Thanks, have a great day,


> I'm starting to build NetCDF & other libraries inside Docker containers,
> and have been running the make check regression-tests to validate the
> installs.
> I'm running them under SLURM/Pyxis so the usual mpirun & mpiexec might
> not be working the way I'm used to.
> In particular, all the PNetCDF regressions were failing until I added
> these extra settings
> make *TESTSEQRUN="mpirun -n 1" TESTMPIRUN="mpiexec -n NP"* -i -k check
> because (I think) the test harness wasn't recognizing the parallel
> environment and not invoking mpiexec by default.
> With NetCDF-C I'm seeing the make check use this command, for example
> exec /usr/local/src/netcdf-c-4.7.4/nc_test/.libs/t_nc
> which gives an error:
> [circe-n001:06587] OPAL ERROR: Not initialized in file
> pmix3x_client.c at line 112
> --------------------------------------------------------------------------
> The application appears to have been direct launched using "srun",
> but OMPI was not built with SLURM's PMI support and therefore cannot
> execute. There are several options for building PMI support under
> SLURM, depending upon the SLURM version you are using:
>   version 16.05 or later: you can use SLURM's PMIx support. This
>   requires that you configure and build SLURM --with-pmix.

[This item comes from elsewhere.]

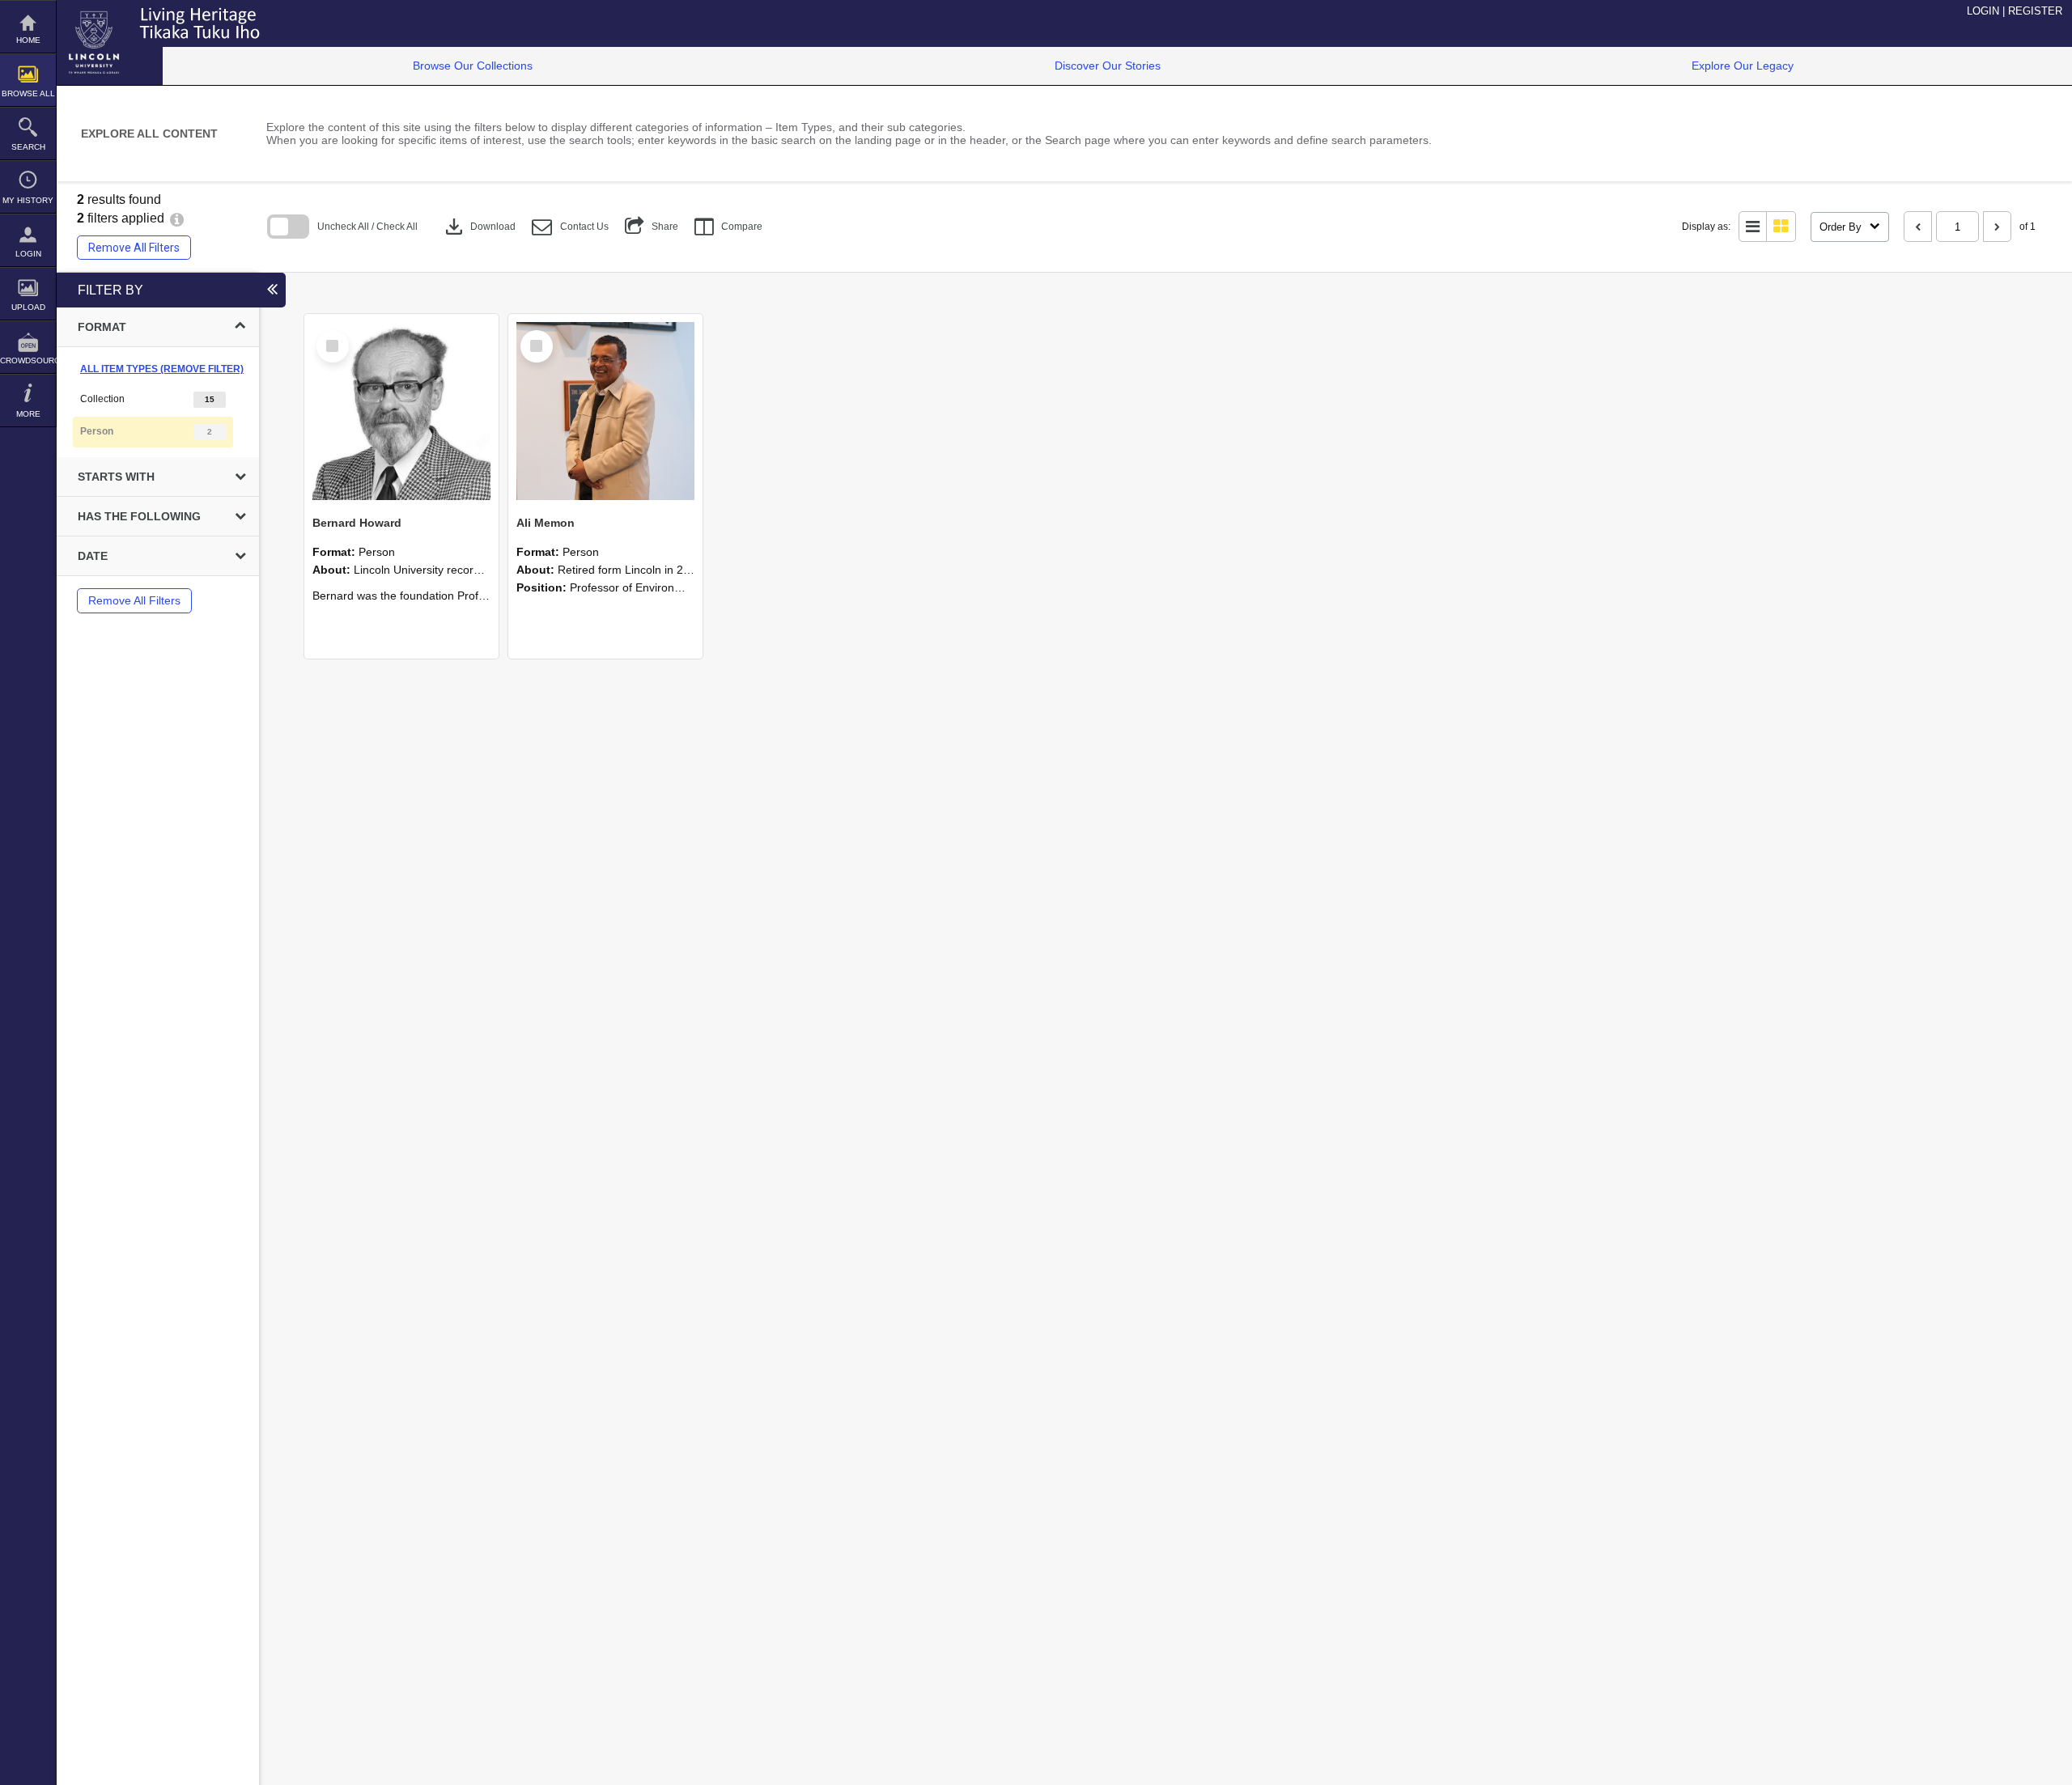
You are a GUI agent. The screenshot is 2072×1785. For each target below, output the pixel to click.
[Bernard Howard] (401, 411)
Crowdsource (28, 360)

>   Versions earlier than 16.05: you must use either SLURM's PMI-1 or
>   PMI-2 support. SLURM builds PMI-1 by default, or you can manually
>   install PMI-2. You must then build Open MPI using --with-pmi pointing
>   to the SLURM PMI library location.
> Please configure as appropriate and try again.
> --------------------------------------------------------------------------
> *** An error occurred in MPI_Init
> *** on a NULL communicator
> *** MPI_ERRORS_ARE_FATAL (processes in this communicator will now abort,
> ***    and potentially your MPI job)
> [circe-n001:06587] Local abort before MPI_INIT completed completed
> successfully, but am not able to aggregate error messages, and not
> able to guarantee that all other processes were killed!
> If I (manually) run it with an explicit mpirun instead
> mpirun -N 1 /usr/local/src/netcdf-c-4.7.4/nc_test/.libs/t_nc
> then it looks like its working correctly.
> Are there some extra settings I should be using with the NetCDF-C &
> NetCDF-F regression-tests?
> Most of the test are passing already, but I get these failures that I
> wouldn't see outside the container environment:
> tst_netcdf4.sh
> tst_nccopy4.sh
> t_nc
> tst_small
> nc_test
> tst_misc
> tst_norm
> tst_nofill
> tst_atts3
> tst_formatx_pnetcdf
> tst_default_format_pnetcdf
> tst_cdf5format
> run_pnetcdf_test.sh
> tst_compounds
> tst_compounds3
> tst_atts3
> I'm not sure that they're all from the same root-cause that I'm showing
> above, but I'm hoping it'd be the easiest one to fix for starters.
> Thanks,
> Carl Ponder, Ph.D.
> Senior Engineer, NVIDIA Developer Technology